** YOUR ASSIGNMENT **
Could you restate every entry word for word, minus the pictures?

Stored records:
= = = =
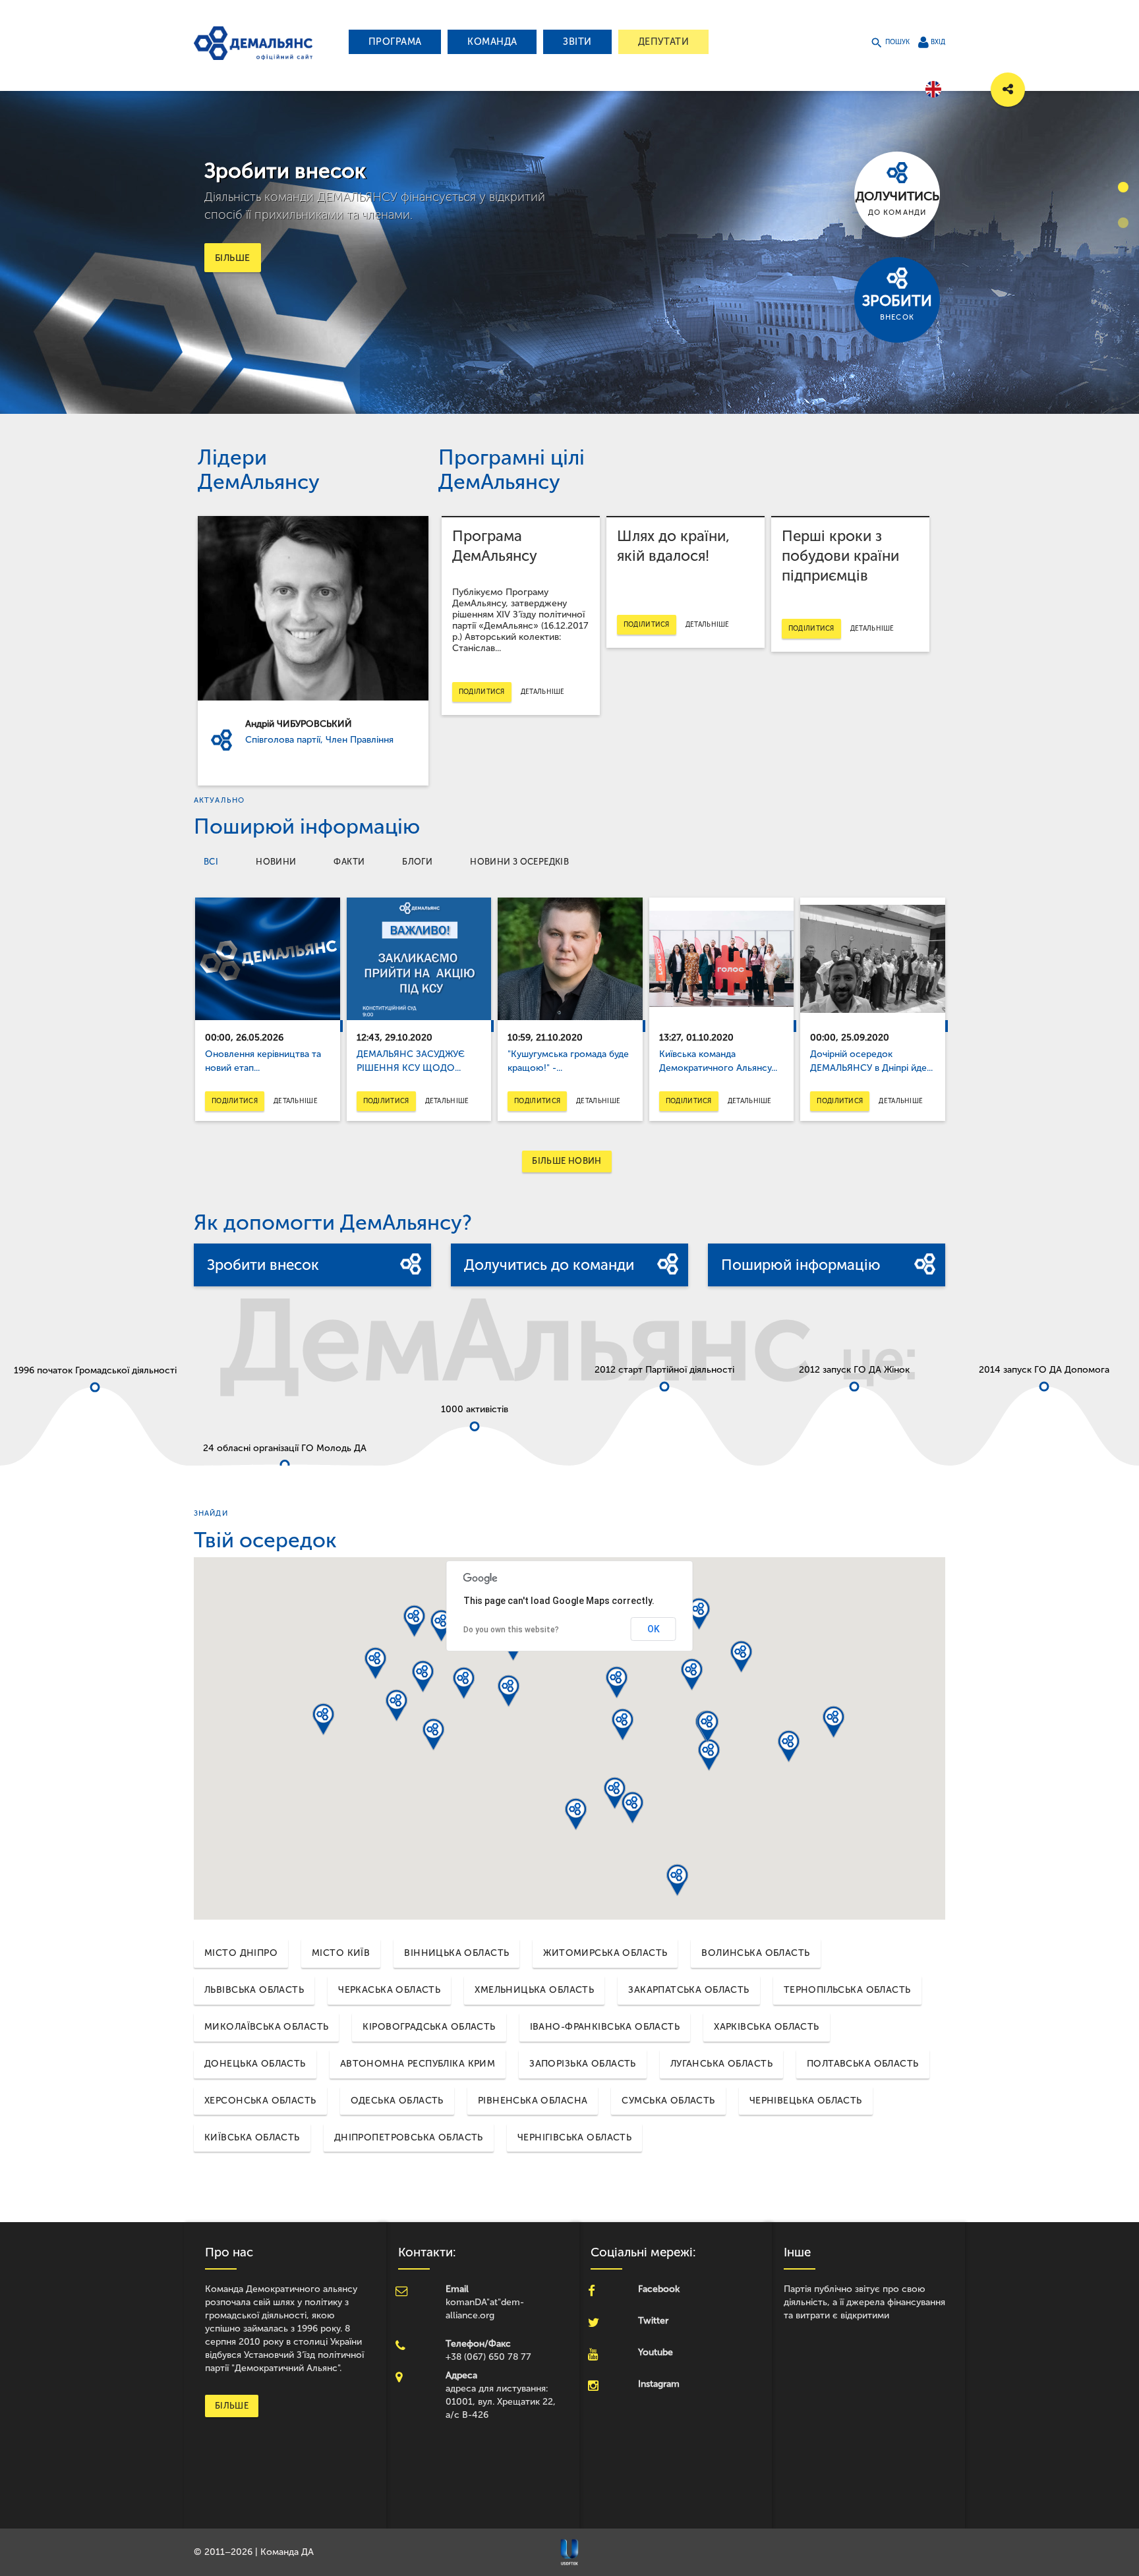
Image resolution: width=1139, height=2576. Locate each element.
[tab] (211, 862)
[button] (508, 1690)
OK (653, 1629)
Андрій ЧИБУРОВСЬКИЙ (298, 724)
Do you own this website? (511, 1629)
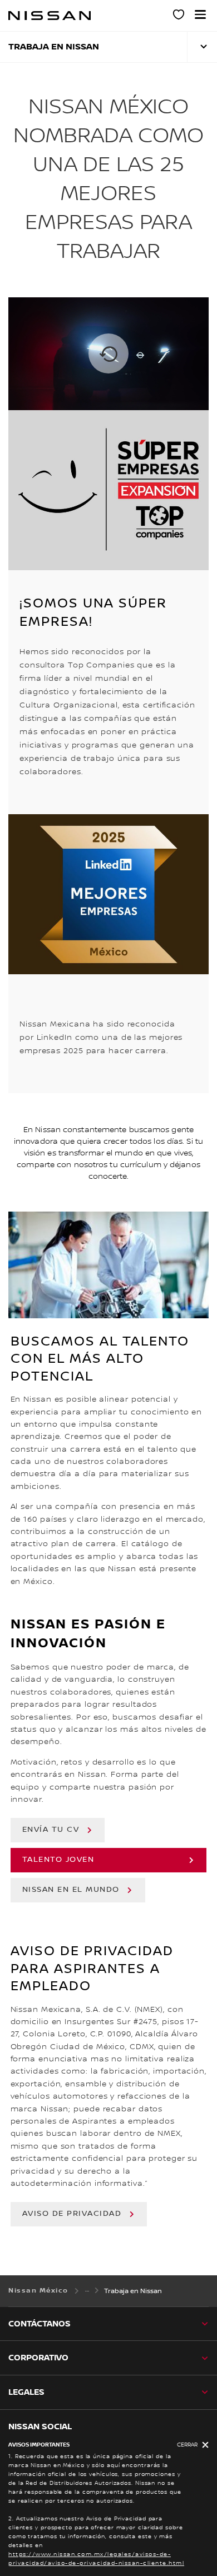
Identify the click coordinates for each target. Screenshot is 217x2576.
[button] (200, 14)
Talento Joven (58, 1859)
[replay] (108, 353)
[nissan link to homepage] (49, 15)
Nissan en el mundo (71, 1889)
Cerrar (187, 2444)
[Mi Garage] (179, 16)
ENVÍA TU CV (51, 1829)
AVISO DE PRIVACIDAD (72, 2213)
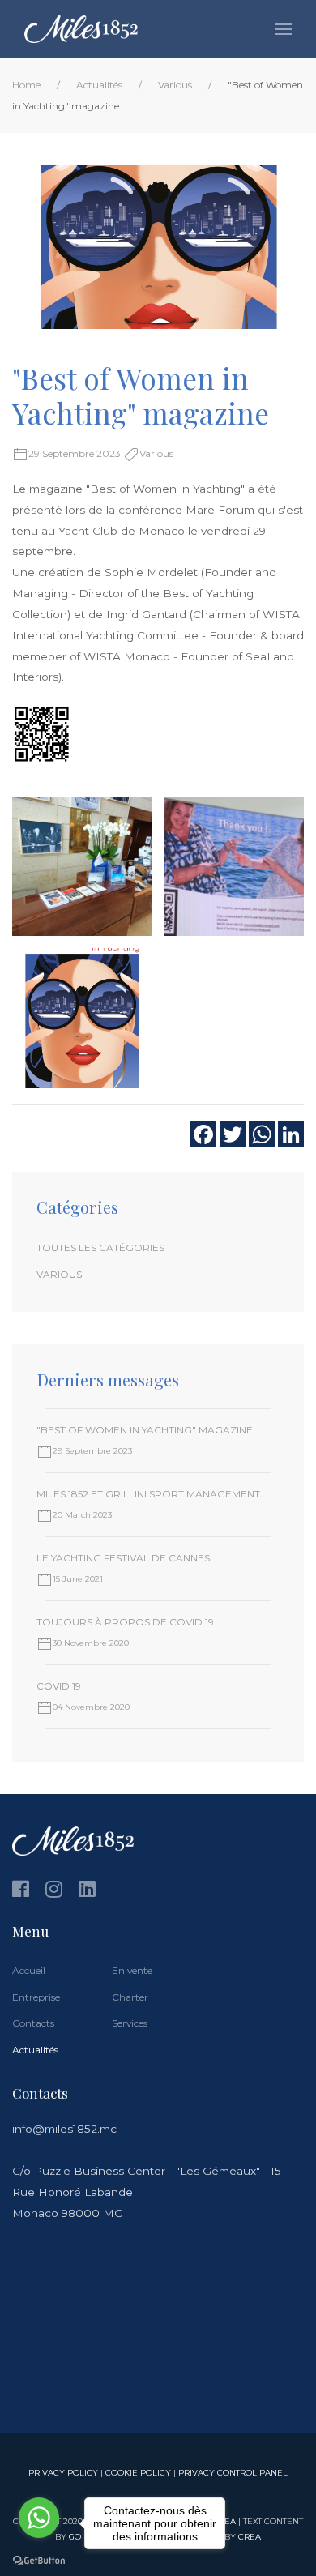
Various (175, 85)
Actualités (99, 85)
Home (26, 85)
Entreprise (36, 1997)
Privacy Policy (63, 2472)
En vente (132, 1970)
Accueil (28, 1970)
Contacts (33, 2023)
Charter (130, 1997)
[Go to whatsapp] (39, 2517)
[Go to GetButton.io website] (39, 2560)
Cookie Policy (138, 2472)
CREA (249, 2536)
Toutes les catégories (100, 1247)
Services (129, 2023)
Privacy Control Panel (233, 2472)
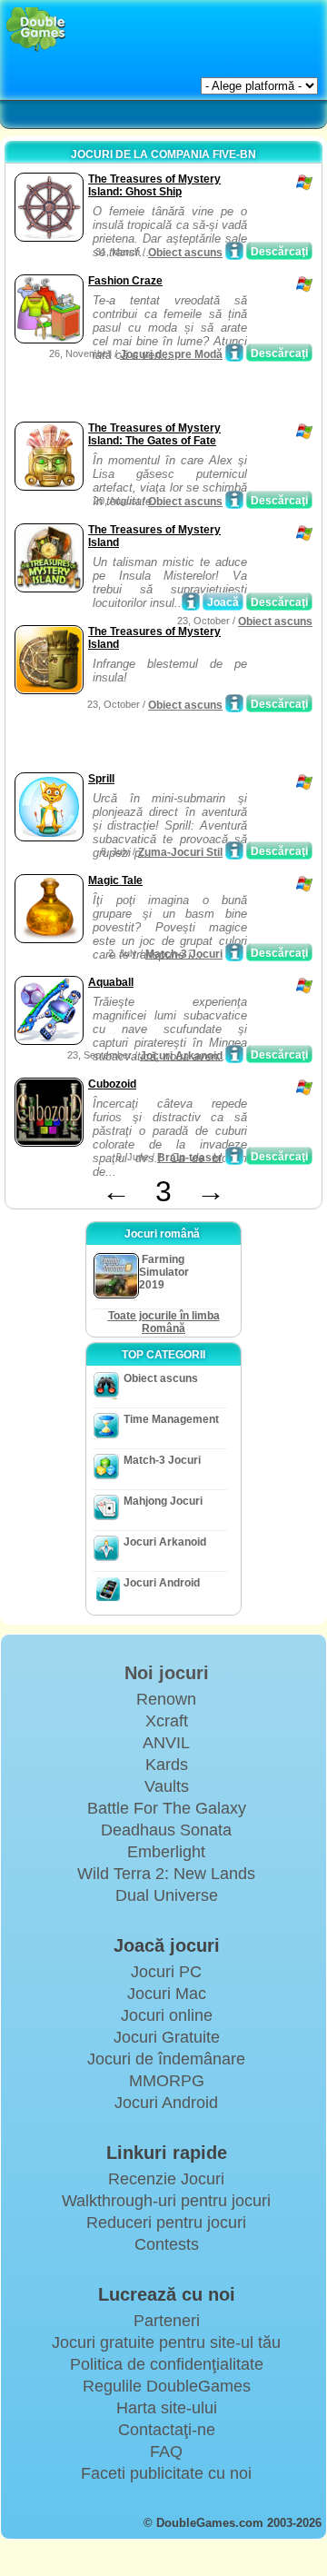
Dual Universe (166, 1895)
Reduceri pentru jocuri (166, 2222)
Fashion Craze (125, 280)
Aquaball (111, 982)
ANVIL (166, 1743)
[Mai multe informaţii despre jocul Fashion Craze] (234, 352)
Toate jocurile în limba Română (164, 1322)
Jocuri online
= = = =
** RESULT FOR THIS EXERCISE **
Image resolution: width=1139, height=2576. Locate each element.
[tab] (211, 862)
[button] (508, 1690)
OK (653, 1629)
Андрій ЧИБУРОВСЬКИЙ (298, 724)
Do you own this website? (511, 1629)
Identify the click coordinates for each target. Screenshot is 217x2576.
[button] (200, 14)
Talento Joven (58, 1859)
[replay] (108, 353)
[nissan link to homepage] (49, 15)
Nissan en el mundo (71, 1889)
Cerrar (187, 2444)
[Mi Garage] (179, 16)
ENVÍA TU CV (51, 1829)
AVISO DE PRIVACIDAD (72, 2213)
Various (175, 85)
Actualités (99, 85)
Home (26, 85)
Entreprise (36, 1997)
Privacy Policy (63, 2472)
En vente (132, 1970)
Accueil (28, 1970)
Contacts (33, 2023)
Charter (130, 1997)
[Go to whatsapp] (39, 2517)
[Go to GetButton.io website] (39, 2560)
Cookie Policy (138, 2472)
CREA (249, 2536)
Toutes les catégories (100, 1247)
Services (129, 2023)
Privacy Control Panel (233, 2472)
Dual Universe (166, 1895)
Reduceri pentru jocuri (166, 2222)
Fashion Craze (125, 280)
Aquaball (111, 982)
ANVIL (166, 1743)
[Mai multe informaţii despre jocul Fashion Craze] (234, 352)
Toate jocurile în limba Română (164, 1322)
Jocuri online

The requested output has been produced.